North Korean leader Kim Jong Un attends a banquet for contributors of the recent rocket launch, in this undated photo released by North Korea's Korean Central News Agency (KCNA) in Pyongyang on February 15, 2016. REUTERS/KCNA(reuters_tickers)
By Robin Emmott
BRUSSELS (Reuters) - The European Union stepped up its sanctions on North Korea on Friday with near-blanket trade and travel bans after Pyongyang's latest nuclear test and rocket launch, a move going beyond new U.N. Security Council sanctions.
Pyongyang is also banned from selling any oil-related or luxury goods to the European Union, while EU nations cannot invest in the country's mining, refining and chemical industries.

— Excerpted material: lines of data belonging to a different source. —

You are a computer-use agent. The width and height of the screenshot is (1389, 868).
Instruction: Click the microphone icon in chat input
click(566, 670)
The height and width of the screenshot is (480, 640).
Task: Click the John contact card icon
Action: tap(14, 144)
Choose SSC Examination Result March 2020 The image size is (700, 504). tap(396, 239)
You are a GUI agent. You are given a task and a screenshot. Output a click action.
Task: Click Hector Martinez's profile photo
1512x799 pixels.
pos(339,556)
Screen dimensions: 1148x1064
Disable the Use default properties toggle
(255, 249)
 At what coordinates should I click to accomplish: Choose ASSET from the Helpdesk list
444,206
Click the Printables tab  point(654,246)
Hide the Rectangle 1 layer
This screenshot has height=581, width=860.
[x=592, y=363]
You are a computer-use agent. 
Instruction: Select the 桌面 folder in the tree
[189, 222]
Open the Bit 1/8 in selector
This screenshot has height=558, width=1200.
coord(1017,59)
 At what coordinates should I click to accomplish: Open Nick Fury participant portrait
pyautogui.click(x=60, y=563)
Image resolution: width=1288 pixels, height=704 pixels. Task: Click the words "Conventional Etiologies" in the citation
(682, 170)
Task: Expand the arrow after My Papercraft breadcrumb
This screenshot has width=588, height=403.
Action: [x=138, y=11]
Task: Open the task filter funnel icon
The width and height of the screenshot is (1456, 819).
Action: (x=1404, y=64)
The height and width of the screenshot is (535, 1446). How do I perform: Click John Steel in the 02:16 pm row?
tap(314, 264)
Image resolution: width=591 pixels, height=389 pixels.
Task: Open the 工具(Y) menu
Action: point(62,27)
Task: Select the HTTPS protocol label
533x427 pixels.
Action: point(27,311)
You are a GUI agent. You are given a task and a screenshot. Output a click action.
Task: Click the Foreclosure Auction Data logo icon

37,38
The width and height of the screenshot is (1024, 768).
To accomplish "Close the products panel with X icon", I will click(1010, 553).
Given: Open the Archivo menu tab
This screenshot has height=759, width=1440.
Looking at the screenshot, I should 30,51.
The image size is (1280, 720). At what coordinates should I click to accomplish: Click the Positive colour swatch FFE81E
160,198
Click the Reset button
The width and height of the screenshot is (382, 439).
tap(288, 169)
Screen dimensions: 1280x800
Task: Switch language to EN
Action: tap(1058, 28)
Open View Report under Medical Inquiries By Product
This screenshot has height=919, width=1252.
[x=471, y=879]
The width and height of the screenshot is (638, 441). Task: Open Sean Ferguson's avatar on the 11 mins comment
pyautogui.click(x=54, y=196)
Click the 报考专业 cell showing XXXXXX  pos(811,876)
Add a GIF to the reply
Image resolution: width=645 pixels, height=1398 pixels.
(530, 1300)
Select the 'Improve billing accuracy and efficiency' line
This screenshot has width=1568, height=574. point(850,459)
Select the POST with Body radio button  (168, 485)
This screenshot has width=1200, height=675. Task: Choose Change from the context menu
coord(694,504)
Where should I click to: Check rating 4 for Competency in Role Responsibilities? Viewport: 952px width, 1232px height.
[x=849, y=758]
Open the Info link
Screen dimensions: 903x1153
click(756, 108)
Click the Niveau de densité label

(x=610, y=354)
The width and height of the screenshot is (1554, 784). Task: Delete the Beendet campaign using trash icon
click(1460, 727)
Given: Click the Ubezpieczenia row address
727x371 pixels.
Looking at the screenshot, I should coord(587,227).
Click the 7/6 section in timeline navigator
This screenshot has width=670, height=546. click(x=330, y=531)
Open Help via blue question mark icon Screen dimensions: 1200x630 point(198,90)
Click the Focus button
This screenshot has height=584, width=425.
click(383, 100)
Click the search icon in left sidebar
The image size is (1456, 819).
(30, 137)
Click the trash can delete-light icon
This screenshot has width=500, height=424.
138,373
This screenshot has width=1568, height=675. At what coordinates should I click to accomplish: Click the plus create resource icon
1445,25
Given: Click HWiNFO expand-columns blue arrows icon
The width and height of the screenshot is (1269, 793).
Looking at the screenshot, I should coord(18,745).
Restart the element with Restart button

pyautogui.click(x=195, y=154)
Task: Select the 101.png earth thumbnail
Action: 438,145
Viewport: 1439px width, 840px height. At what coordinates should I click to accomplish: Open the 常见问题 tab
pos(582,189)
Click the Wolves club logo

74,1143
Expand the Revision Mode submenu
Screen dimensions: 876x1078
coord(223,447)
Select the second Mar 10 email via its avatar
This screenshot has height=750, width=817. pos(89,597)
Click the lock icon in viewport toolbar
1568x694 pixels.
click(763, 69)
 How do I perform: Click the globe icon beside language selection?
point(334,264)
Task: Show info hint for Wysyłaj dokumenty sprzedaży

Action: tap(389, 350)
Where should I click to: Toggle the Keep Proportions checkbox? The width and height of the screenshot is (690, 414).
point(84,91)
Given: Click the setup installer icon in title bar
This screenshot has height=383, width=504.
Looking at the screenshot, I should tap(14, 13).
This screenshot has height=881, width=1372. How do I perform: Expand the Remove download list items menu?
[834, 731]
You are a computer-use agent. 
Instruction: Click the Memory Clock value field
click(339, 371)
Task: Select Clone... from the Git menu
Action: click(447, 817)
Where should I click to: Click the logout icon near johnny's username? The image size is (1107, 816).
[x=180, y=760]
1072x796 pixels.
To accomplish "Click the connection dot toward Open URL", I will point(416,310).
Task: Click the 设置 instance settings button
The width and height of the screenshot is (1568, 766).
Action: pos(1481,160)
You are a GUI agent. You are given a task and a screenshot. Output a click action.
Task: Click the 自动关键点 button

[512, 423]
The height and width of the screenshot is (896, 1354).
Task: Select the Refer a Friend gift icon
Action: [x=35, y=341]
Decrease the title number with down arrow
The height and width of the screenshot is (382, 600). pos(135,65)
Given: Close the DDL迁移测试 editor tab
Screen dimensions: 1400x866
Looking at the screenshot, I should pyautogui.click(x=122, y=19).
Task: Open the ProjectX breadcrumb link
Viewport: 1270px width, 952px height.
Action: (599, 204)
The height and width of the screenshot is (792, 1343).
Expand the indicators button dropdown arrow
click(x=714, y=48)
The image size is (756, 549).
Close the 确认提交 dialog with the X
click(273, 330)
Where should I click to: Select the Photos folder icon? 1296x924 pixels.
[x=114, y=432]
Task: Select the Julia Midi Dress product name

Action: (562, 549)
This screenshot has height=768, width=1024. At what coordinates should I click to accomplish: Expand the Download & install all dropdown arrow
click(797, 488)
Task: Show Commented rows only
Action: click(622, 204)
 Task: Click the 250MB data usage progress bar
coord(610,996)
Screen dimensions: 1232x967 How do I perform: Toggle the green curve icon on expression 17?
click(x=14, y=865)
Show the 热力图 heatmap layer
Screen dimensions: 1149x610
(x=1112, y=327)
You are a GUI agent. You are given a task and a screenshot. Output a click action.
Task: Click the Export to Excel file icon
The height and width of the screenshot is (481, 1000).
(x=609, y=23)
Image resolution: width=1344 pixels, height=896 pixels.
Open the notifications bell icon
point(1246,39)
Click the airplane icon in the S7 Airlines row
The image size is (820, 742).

"Considering that the actions of (North Korea) constitute a grave threat to international peace and security in the region and beyond, the EU decided to further expand its restrictive measures," the Council said.
North Korea's latest nuclear test was on Jan. 6. On Feb. 7, it launched a rocket that the United States said used banned ballistic missile technology. Pyongyang said it was a peaceful satellite launch.
The EU measures, which diplomats say are designed to show solidarity with major EU trade partners South Korea and Japan, come on top of asset freezes and travel bans for another 16 North Koreans agreed earlier this year. That puts 66 people and 42 companies under the EU sanctions regime.
EU foreign ministers have reinforced their sanctions several times in recent years to include asset freezes and bans on financing and the delivery of banknotes.
EU countries cannot export arms or metals used in ballistic missile systems and are banned from selling gold, diamonds and luxury goods to North Korea. Joint ventures are outlawed.
However, the impact of the new measures is likely to be limited as trade between the European Union and North Korea fell to just 34 million euros in 2014 from more than 300 million euros a decade ago.
Germany and Sweden are also reluctant to totally isolate North Korea. They have maintained diplomatic ties in Pyongyang since the 1970s, providing humanitarian aid to North Koreans.